I have begun typing away and documenting my Mayan ruin-to-ruin run as I horseshoe around the Yucatan Peninsula plotting sweet dual-sport trails and moto-friendly posadas … although my scribbles aren’t yet up to the grand level of the B-Blogable dribble thus posted. Hence this up-to-speed note is to keep Momma’s heart at a comfy 80 BPM:

San Cristobal bathroom poster reminds me why bathrooms just aren’t as fresh south of the border.

The red star tells us that we are in Zapatista land (an anti-globalization movement fighting to keep land and resources in indigenous hands) … of course, the E.LZ.N. posters are a bit of a hint too.
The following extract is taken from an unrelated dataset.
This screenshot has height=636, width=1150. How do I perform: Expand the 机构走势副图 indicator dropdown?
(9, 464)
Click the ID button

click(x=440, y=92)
Zapatista posters, stock with spelling errors:
Aviso: Es Proibido entrar a persona-agenasa pescar o a casar ho a linternear animales el que no respeta este acuerdo sera castigado y multado acuerdo con el reglamento del pueblo Javier Lopez

Nuevo Poblado Javier Lopez Muntcipio-autonomo Francisco Gomez Chiapas Territorio-Rebelde Zapatista


Notice/Warning: It is prohibited to enter a person someone else’s to fish or to marry (hunt) or to [stun the prey with a flashlight] animals. He that doesn’t respect this agreement is to be punished and fined agreement (in accordance) with the regulation of the town Javier Lopez.

New Town Javier Lopez autonomous municipality Francisco Gomez Chiapas Zapatista Rebel Territory

Ruinas de Toniná

Although our view was hindered by that darn sunset, my Google Earth plotted off-road route through unmapped roads to Bonampak was a sweet success.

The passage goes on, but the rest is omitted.